Estrutura de Proteínas

As proteínas são os produtos finais do processo de descodificação que começa com a informação no DNA celular. Como burros de carga da célula, as proteínas compor elementos estruturais e motor na célula, e eles servem como catalisadores para praticamente todas as reações bioquímicas que ocorre em seres vivos.

Este incrível variedade de funções deriva de um código surpreendentemente simples que especifica um conjunto extremamente diversificado de estruturas.

De fato, cada gene no DNA celular contém o código para uma estrutura de proteína única. Não são apenas estas proteínas montadas com diferentes sequências de aminoácidos, mas elas também são mantidas juntas por ligações diferentes e dobrada em uma variedade de estruturas tridimensionais. A forma dobrada ou conformação, depende diretamente da sequência de ácido linear amino da proteína.

O que são proteínas?

Os blocos de construção de proteínas são aminoácidos, que são pequenas moléculas orgânicas que consistem de um átomo de carbono alfa (central), ligado a um grupo amino, um grupo carboxilo, um átomo de hidrogénio, e um componente variável chamada uma cadeia lateral (ver abaixo).
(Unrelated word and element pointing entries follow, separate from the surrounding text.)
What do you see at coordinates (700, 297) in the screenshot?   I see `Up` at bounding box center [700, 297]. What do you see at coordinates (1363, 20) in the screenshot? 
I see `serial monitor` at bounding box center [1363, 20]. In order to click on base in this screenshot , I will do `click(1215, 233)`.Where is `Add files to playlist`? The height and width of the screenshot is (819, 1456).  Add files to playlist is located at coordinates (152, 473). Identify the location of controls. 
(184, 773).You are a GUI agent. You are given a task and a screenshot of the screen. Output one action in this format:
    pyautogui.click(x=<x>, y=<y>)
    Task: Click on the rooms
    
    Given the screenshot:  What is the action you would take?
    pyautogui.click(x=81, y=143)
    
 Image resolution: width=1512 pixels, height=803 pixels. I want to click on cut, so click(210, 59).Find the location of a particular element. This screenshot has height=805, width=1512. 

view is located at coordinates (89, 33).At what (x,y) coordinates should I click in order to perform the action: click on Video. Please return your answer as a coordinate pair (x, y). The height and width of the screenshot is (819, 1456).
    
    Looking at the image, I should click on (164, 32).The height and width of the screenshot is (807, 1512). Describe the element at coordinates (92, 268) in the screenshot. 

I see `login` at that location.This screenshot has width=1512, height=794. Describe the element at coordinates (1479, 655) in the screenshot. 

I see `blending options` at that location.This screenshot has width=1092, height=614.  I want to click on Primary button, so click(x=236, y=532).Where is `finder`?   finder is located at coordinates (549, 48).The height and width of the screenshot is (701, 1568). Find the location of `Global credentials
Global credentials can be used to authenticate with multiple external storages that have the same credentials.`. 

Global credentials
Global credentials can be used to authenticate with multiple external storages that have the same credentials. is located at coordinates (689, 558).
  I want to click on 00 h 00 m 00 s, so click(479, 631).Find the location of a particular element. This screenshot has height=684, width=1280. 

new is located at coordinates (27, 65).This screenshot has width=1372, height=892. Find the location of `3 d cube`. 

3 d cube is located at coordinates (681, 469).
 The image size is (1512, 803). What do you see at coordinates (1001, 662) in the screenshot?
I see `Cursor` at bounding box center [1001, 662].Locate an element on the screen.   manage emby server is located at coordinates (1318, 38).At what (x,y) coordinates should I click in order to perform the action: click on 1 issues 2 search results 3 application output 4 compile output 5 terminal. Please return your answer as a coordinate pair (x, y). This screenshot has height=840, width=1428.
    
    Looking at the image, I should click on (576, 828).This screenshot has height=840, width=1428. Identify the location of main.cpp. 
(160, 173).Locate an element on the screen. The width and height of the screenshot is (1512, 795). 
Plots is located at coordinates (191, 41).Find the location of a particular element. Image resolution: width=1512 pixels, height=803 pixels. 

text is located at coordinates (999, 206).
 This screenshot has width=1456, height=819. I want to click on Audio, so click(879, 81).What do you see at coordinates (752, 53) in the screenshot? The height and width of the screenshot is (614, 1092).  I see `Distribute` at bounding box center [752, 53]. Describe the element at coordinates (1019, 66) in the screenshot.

Dentro de uma proteína, vários aminoácidos estão ligados entre si por ligações peptídicas, formando assim uma cadeia longa. Ligações peptídicas são formadas por uma reação bioquímica que extrai uma molécula de água uma vez que se junta ao grupo amino de um aminoácido com o grupo carboxilo de um ácido amino vizinha. A sequência linear de aminoácidos dentro de uma proteína é considerada a estrutura primária da proteína.

As proteínas são construídos a partir de um conjunto de apenas 20 aminoácidos, cada um dos quais tem uma cadeia lateral única. As cadeias laterais de aminoácidos têm químicas diferentes. O maior grupo de aminoácidos têm cadeias laterais não polares. Vários outros aminoácidos têm cadeias laterais com cargas positivas ou negativas, enquanto outros têm cadeias laterais polares, mas sem carga. A química das cadeias laterais de aminoácidos é crítica para a estrutura da proteína porque estas cadeias laterais podem ligar-se um com o outro para segurar um comprimento de proteína numa determinada forma ou conformação.

Carregadas cadeias laterais de aminoácidos pode formar ligações iónicas, e os aminoácidos polares são capazes de formar ligações de hidrogénio.

Cadeias laterais hidrofóbicas interagem uns com os outros através de interações fracas van der Waals.

A grande maioria das ligações formadas por essas cadeias laterais são não covalente.

Na verdade, cisteínas são os ácidos aminados apenas capazes de formar ligações covalentes, o que fazem com as suas cadeias laterais específicas.

Devido a interações da cadeia lateral, a sequência ea localização de aminoácidos em uma proteína particular guias, onde as curvas e dobras ocorrem em que a proteína (Figura 1).

Proteínas
Figura 1: A relação entre as cadeias laterais de aminoácidos e conformação da proteína
A característica definidora de um aminoácido é sua cadeia lateral (em círculo, de cima azul, abaixo, todos os círculos coloridos). Quando ligados entre si por uma série de ligações peptídicas, aminoácidos formam um polipéptido, uma outra palavra para a proteína. O polipéptido será então dobrar-se em uma conformação específica, dependendo das interações (linhas tracejadas) entre as suas cadeias laterais de aminoácidos.

A estrutura primária da proteína - sua sequência de aminoácidos - dirige a ligação de dobragem e intramolecular da cadeia linear de ácido amino, que em última análise determina a forma da proteína tridimensional única. Ligação de hidrogénio entre os grupos amino e grupos carboxilo nas regiões vizinhas da cadeia da proteína, por vezes, faz com que certos padrões de dobragem para ocorrer. Conhecido como hélices alfa e folhas beta, estes padrões estáveis de dobragem formam a estrutura secundária de uma proteína. A maioria das proteínas contêm múltiplas hélices e folhas, para além de outros padrões menos comum (Figura 2). O conjunto de formações e dobras em uma única cadeia linear de aminoácidos - algumas vezes chamado um polipéptido - constitui a estrutura terciária de uma proteína. Finalmente, a estrutura quaternária de uma proteína refere-se aos macromoléculas com múltiplas cadeias polipeptídicas ou subunidades.

Proteínas
Figura 2: A estrutura da proteína bacteriorodopsina
Bacteriorodopsina é uma proteína de membrana em bactérias que age como uma bomba de protões. Sua conformação é essencial para sua função. A estrutura global da proteína inclui ambas as hélices alfa (verde) e folhas beta (vermelho).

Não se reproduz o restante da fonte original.